- _Problem to work on_
Search the entries below for the word "will" and copy each line that has it.

──────── Data for this task

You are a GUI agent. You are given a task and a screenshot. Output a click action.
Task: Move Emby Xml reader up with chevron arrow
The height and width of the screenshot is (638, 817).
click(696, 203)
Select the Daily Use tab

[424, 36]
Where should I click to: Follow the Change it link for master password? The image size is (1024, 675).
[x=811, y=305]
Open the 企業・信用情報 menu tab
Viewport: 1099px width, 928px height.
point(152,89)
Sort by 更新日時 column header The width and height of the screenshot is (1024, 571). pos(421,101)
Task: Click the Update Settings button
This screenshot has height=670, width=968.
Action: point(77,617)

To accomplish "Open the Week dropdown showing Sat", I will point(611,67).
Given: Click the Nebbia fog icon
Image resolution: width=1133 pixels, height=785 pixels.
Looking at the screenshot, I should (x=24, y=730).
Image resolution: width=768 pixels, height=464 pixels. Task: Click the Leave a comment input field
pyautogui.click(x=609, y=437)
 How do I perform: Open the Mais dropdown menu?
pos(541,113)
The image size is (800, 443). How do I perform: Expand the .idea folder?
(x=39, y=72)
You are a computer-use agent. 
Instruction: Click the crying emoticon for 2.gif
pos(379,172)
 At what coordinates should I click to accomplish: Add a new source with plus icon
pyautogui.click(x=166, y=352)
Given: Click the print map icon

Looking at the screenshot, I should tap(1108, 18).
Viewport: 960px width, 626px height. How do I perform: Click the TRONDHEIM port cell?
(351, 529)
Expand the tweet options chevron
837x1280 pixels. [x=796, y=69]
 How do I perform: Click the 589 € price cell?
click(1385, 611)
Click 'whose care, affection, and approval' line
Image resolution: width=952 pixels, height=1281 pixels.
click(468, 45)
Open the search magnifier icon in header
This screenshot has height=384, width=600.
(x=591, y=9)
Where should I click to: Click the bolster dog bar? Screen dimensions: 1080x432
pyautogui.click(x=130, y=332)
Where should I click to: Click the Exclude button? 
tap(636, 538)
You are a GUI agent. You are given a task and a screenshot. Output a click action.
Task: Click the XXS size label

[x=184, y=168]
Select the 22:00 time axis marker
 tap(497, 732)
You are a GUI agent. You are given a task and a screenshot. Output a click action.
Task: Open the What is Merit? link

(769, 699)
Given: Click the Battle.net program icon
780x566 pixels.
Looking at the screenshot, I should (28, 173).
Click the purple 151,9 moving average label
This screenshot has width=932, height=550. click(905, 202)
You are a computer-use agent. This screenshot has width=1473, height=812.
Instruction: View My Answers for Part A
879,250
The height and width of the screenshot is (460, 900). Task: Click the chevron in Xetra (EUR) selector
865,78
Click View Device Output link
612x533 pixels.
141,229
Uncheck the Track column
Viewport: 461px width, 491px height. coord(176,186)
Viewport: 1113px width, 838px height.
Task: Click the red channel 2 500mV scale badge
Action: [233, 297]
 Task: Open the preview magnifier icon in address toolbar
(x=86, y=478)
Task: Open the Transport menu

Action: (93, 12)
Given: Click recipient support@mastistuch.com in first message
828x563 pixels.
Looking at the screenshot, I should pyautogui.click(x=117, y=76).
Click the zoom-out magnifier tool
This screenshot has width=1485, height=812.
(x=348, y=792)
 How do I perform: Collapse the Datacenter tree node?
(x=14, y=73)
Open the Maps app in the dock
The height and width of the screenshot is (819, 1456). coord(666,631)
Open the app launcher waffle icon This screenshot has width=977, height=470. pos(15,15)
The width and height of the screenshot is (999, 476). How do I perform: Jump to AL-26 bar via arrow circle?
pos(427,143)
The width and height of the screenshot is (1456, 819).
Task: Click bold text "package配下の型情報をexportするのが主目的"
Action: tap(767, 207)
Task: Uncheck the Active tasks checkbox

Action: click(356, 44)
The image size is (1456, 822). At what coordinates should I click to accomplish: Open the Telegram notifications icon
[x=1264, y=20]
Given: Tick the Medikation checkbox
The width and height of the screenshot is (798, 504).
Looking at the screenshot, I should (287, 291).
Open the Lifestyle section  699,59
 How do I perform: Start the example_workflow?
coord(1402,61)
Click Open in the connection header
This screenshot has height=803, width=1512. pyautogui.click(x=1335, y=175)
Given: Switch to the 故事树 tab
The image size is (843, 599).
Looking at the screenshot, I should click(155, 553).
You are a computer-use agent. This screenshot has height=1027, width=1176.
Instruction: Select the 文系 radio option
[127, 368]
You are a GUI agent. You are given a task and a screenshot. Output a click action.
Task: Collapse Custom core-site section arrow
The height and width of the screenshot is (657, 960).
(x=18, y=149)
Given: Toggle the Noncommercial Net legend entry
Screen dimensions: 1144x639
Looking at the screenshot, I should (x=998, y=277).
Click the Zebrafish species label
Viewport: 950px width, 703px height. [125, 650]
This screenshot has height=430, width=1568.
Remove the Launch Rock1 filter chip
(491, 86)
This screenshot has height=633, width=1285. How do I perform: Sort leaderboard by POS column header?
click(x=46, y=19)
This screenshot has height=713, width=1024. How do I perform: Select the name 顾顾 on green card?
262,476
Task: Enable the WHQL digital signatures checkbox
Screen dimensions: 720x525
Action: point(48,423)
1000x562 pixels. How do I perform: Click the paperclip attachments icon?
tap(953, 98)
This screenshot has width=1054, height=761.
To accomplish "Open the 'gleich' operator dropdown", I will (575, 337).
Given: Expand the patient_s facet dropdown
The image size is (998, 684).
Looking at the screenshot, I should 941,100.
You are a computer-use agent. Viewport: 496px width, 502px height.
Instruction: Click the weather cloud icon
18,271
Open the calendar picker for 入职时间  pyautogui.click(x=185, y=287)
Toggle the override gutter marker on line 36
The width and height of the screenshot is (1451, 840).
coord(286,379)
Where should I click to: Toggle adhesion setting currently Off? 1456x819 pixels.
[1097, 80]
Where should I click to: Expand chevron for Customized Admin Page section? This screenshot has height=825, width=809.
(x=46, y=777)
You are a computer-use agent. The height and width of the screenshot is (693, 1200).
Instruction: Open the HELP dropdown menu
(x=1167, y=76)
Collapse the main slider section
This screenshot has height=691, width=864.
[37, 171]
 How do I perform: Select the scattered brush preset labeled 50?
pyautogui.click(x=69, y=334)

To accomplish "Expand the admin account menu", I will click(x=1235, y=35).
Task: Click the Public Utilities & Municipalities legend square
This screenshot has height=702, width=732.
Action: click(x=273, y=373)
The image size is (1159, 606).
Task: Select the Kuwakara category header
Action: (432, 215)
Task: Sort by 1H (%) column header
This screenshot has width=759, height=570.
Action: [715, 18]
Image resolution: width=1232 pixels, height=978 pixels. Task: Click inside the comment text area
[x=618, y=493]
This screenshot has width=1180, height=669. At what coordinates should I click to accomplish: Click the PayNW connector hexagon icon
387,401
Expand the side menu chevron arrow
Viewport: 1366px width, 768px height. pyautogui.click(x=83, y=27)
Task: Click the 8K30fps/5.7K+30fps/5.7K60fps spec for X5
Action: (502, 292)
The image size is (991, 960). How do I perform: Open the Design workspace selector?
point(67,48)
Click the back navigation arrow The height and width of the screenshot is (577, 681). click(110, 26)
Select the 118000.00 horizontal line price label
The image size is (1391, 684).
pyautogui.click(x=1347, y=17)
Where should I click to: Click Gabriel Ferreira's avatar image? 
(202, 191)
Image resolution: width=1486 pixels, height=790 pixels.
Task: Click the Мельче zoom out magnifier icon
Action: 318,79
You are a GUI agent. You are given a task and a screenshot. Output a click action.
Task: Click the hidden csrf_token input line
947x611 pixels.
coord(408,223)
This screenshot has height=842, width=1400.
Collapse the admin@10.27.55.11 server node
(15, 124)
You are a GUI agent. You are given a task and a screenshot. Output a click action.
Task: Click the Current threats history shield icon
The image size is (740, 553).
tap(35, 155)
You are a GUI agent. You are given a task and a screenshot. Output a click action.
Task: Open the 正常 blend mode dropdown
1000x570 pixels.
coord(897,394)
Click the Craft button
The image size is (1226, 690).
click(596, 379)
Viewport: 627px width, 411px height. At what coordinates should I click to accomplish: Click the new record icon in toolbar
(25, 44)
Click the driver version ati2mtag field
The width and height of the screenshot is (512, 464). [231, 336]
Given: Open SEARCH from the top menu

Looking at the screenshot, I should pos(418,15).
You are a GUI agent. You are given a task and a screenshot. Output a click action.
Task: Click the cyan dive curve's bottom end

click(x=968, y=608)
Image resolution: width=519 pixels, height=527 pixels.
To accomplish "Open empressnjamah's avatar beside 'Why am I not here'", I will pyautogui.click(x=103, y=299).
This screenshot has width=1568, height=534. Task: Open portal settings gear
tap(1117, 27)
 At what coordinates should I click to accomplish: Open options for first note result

────────────────

- _Output for this exercise_
To accomplish "Open the Week dropdown showing Sat", I will point(611,67).
To accomplish "Open the 'gleich' operator dropdown", I will (575, 337).
To accomplish "Expand the admin account menu", I will click(x=1235, y=35).
To accomplish "Open empressnjamah's avatar beside 'Why am I not here'", I will pyautogui.click(x=103, y=299).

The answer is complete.